J C Lawrence claw@kanga.nu
Sat, 09 Dec 2000 11:24:10 -0800


On Sat, 9 Dec 2000 03:09:26 -0600 
Christopher Lindsey <lindsey@ncsa.uiuc.edu> wrote:

>> I'm passing this along mostly as a FYI, but also as a sanity
>> check. I sent this out to list-managers tonight, to bring up an
>> issue that sort of crystalized this afternoon and made me realize
>> that I think we have the beginnings of a problem in mail list
>> land. Your thoughts are welcome....If I'm right, well, oh,
>> boy.
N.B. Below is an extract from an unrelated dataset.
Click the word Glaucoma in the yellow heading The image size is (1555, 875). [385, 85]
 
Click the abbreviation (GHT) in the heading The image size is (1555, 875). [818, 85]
If I'm wrong -- I'd love to find out my idea won't work, but
>> I think it's not only possible, but fairly easy.

> Hi Chuq,

>    Yes, this has definitely been troublesome.  I've blocked many
> commercial sites like findmail.com (egroups) and remarq.com from
> my lists because of their secret archiving that displays email
> addresses to the public, but at least they don't spam the lists
> back.  But of course anyone can browse these sites and get
> addresses to their heart's content, then forge MAIL FROM: to sneak
> mail into the lists.

>    I'm not sure what the right thing is to do.  MLMs like sympa (

>       http://listes.cru.fr/sympa/

>    ) are definitely moving in the right direction with S/MIME
> signatures/encryption and X509 user certs, but that still doesn't
> stop someone from using throwaway certs to spam several lists or
> from harvesting addresses.  

You are failing to distinguish between two problems:

  1) Is this post from someone I know?
  2) Is this post from who I think it is from?

#1 is handled by any form of digital signature, and is handled
especially well by non-centrally signed/verified forms (eg PGP, GPG,
etc).  All that's needed is for the list member to convey or have
conveyed to you their public key.

#2 is handled by having a public key for a member.  It doesn't
matter if it is signed or if Verisign or some other set of pains
vouch for it.  It merely matters that a current post from them
cross-checks with their signature.

So what problem does that leave?

  Is this post, which comes from a member for whom I have a key, and
  which ckecks against his key, SPAM?

It doesn't matter where the keys or certs come from.  It doesn't
matter if a trusted authority is involved or not.  It is a human
question.  I'm sure that spammers are just as capable as we are at
getting demo certs from Thawte, or in cooking up new GPG keys willy
nilly.  

Again, this is a question of trust networks, and is a subset of the
problem of reputational systems.  Unfortunately, unlike the systems
I normally needing reputational systems that I normally spend my
time looking at, this is not an area which panders to central
databases, and over-arching solutions.  SPAM detection at the
individual membership level is a question of individual evaluation.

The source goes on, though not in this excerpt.